--- 指示 ---
下の性別と恋愛についての記事から、「自分のも相手のも、性別を気にしない」で始まり「て考えてみることはなかった。」で終わる部分を、最後の語句まで含めてそのまま書き写してください。

02 ひとりのほうがいい
03 もしも自分が女の子だったら
04 性別がわからない
05 勇気をもって踏み出したら
==================(後編)========================
06 性別なんて気にしない
07 数学の教師になりたい
08 クエスチョニングだからこそ
09 カミングアウトすべきか
10 これからの10年は “挑戦”
06性別なんて気にしない
ゲイ男性と恋愛関係に
人間関係は、学校だけでなくSNSでも広がっていった。
小説を書いたり、歌や声劇を投稿したりすることで、気の合う人たちとつながることができたのだ。
「文章を書いたり、歌ったりすることは、もともと好きだったんですが、それを投稿するのってどういうものなのか、純粋に興味があったんです」
「まったく知らない、新しい世界だったので、強く惹かれて」
「音楽共有アプリのnanaに歌を投稿してみたんです」
すると、同じアプリに歌を投稿している1つ年上の男性から連絡がきた。
やりとりを重ねるうちに意気投合し、コラボ作品を投稿するようになった。
「彼は、ゲイなんです。それはやりとりするなかで次第にわかったことなんですが」
「だから僕も、自分はクエスチョニングだと打ち明けて、悩みを聞いてもらったりもしました。で、仲良くなって、会ってみようってことになって」
「会うときは、すごく緊張しました(笑)。でも、SNSでやりとりしていたときにイメージしてたままの人で。好きになりました」
相手が男性であることは、まったく気にならなかった。
「優しくて、頑張り屋さんです。僕を支えてくれようとしてくれたり、逆に彼に悪いところがあったら、僕のために直してくれたり」
自分のも相手のも、性別を気にしない
青森と埼玉の遠距離恋愛が始まって5年が経つ。
いまも自分のことはゲイだとは思わない。女性に対しても恋愛や性愛の感覚があるからだ。
男性に対しても、女性に対しても、好意を抱くことがある。
でも、それは “言われてみるとそうである” だけ。
「いままで、性的指向について考えたことがなかったんです」
「小学校のときは、周りの男子が女子を好きになるのを見て、合わせていた部分もあったかもしれないんですが」
自分自身が男性なのか、女性なのか、わからなくなって、自分の性別自体に違和感をもっていたこともあり、自分が誰を好きになるかというところまで突き詰めて考えてみることはなかった。
「高校生になって、スマホでいろいろ調べたときに、ようやくLGBTのことを知ることができて、“性別がわからない” という状態があるんだってことがわかって」

--- 提供データ ---
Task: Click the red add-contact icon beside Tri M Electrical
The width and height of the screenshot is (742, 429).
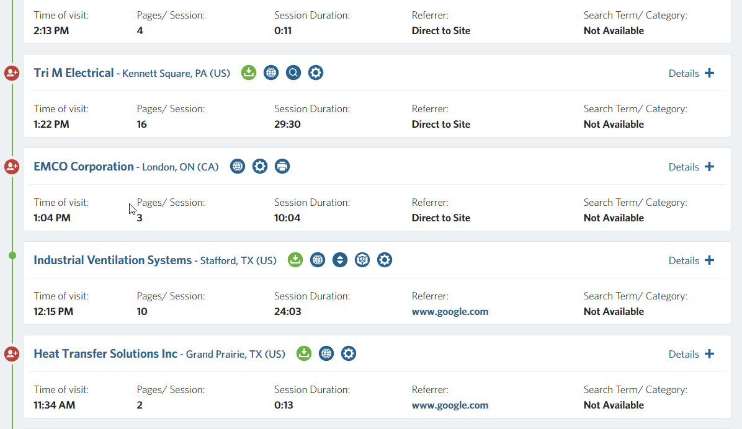Action: [11, 73]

--- 回答 ---
自分のも相手のも、性別を気にしない
青森と埼玉の遠距離恋愛が始まって5年が経つ。
いまも自分のことはゲイだとは思わない。女性に対しても恋愛や性愛の感覚があるからだ。
男性に対しても、女性に対しても、好意を抱くことがある。
でも、それは “言われてみるとそうである” だけ。
「いままで、性的指向について考えたことがなかったんです」
「小学校のときは、周りの男子が女子を好きになるのを見て、合わせていた部分もあったかもしれないんですが」
自分自身が男性なのか、女性なのか、わからなくなって、自分の性別自体に違和感をもっていたこともあり、自分が誰を好きになるかというところまで突き詰めて考えてみることはなかった。